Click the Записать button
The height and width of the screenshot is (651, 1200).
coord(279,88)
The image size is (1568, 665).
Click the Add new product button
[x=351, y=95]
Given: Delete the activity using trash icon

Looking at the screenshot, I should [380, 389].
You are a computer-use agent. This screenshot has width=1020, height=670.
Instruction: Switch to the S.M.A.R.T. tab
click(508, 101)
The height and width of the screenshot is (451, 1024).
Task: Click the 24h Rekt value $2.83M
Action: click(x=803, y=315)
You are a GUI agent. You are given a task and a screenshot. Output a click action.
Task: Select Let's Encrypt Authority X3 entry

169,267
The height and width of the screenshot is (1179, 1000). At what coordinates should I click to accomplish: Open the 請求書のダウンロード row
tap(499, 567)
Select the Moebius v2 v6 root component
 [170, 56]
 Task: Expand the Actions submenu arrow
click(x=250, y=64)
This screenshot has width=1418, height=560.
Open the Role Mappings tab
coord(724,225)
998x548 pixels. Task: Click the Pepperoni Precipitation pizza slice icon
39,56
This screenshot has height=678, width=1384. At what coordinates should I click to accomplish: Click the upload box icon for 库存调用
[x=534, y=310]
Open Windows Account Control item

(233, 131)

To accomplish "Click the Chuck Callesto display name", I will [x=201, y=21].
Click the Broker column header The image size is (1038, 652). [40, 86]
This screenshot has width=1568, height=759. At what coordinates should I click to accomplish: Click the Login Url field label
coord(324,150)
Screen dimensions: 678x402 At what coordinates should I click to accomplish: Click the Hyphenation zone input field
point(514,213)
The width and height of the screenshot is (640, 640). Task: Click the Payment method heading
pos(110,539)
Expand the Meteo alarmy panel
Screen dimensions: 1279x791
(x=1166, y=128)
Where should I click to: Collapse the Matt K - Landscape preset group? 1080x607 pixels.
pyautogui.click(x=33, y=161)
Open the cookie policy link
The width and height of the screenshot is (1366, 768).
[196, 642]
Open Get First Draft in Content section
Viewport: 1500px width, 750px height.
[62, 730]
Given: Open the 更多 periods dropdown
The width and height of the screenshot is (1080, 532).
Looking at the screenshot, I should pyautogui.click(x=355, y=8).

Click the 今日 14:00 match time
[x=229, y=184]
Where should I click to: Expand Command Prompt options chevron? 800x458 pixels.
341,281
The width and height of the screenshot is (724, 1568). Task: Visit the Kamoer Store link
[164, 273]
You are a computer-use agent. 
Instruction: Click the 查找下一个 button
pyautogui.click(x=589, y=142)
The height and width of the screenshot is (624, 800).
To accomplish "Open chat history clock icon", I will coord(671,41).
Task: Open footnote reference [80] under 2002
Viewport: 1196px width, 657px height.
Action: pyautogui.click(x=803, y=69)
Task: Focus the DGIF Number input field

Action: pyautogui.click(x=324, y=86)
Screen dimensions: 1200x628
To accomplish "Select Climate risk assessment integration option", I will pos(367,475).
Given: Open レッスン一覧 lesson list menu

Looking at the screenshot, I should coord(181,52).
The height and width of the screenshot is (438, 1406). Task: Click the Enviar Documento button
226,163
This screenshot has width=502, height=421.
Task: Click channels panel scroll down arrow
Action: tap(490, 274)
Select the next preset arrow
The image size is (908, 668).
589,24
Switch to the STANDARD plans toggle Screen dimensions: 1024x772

• Aim of the task:
Each record above needs to be set down again, word for word.

• Task output:
Click the Записать button
The height and width of the screenshot is (651, 1200).
coord(279,88)
The image size is (1568, 665).
Click the Add new product button
[x=351, y=95]
Given: Delete the activity using trash icon

Looking at the screenshot, I should [380, 389].
You are a computer-use agent. This screenshot has width=1020, height=670.
Instruction: Switch to the S.M.A.R.T. tab
click(508, 101)
The height and width of the screenshot is (451, 1024).
Task: Click the 24h Rekt value $2.83M
Action: click(x=803, y=315)
You are a GUI agent. You are given a task and a screenshot. Output a click action.
Task: Select Let's Encrypt Authority X3 entry

169,267
The height and width of the screenshot is (1179, 1000). At what coordinates should I click to accomplish: Open the 請求書のダウンロード row
tap(499, 567)
Select the Moebius v2 v6 root component
 [170, 56]
 Task: Expand the Actions submenu arrow
click(x=250, y=64)
This screenshot has width=1418, height=560.
Open the Role Mappings tab
coord(724,225)
998x548 pixels. Task: Click the Pepperoni Precipitation pizza slice icon
39,56
This screenshot has height=678, width=1384. At what coordinates should I click to accomplish: Click the upload box icon for 库存调用
[x=534, y=310]
Open Windows Account Control item

(233, 131)

To accomplish "Click the Chuck Callesto display name", I will [x=201, y=21].
Click the Broker column header The image size is (1038, 652). [40, 86]
This screenshot has width=1568, height=759. At what coordinates should I click to accomplish: Click the Login Url field label
coord(324,150)
Screen dimensions: 678x402 At what coordinates should I click to accomplish: Click the Hyphenation zone input field
point(514,213)
The width and height of the screenshot is (640, 640). Task: Click the Payment method heading
pos(110,539)
Expand the Meteo alarmy panel
Screen dimensions: 1279x791
(x=1166, y=128)
Where should I click to: Collapse the Matt K - Landscape preset group? 1080x607 pixels.
pyautogui.click(x=33, y=161)
Open the cookie policy link
The width and height of the screenshot is (1366, 768).
[196, 642]
Open Get First Draft in Content section
Viewport: 1500px width, 750px height.
[62, 730]
Given: Open the 更多 periods dropdown
The width and height of the screenshot is (1080, 532).
Looking at the screenshot, I should pyautogui.click(x=355, y=8).

Click the 今日 14:00 match time
[x=229, y=184]
Where should I click to: Expand Command Prompt options chevron? 800x458 pixels.
341,281
The width and height of the screenshot is (724, 1568). Task: Visit the Kamoer Store link
[164, 273]
You are a computer-use agent. 
Instruction: Click the 查找下一个 button
pyautogui.click(x=589, y=142)
The height and width of the screenshot is (624, 800).
To accomplish "Open chat history clock icon", I will coord(671,41).
Task: Open footnote reference [80] under 2002
Viewport: 1196px width, 657px height.
Action: pyautogui.click(x=803, y=69)
Task: Focus the DGIF Number input field

Action: pyautogui.click(x=324, y=86)
Screen dimensions: 1200x628
To accomplish "Select Climate risk assessment integration option", I will pos(367,475).
Given: Open レッスン一覧 lesson list menu

Looking at the screenshot, I should coord(181,52).
The height and width of the screenshot is (438, 1406). Task: Click the Enviar Documento button
226,163
This screenshot has width=502, height=421.
Task: Click channels panel scroll down arrow
Action: tap(490, 274)
Select the next preset arrow
The image size is (908, 668).
589,24
Switch to the STANDARD plans toggle Screen dimensions: 1024x772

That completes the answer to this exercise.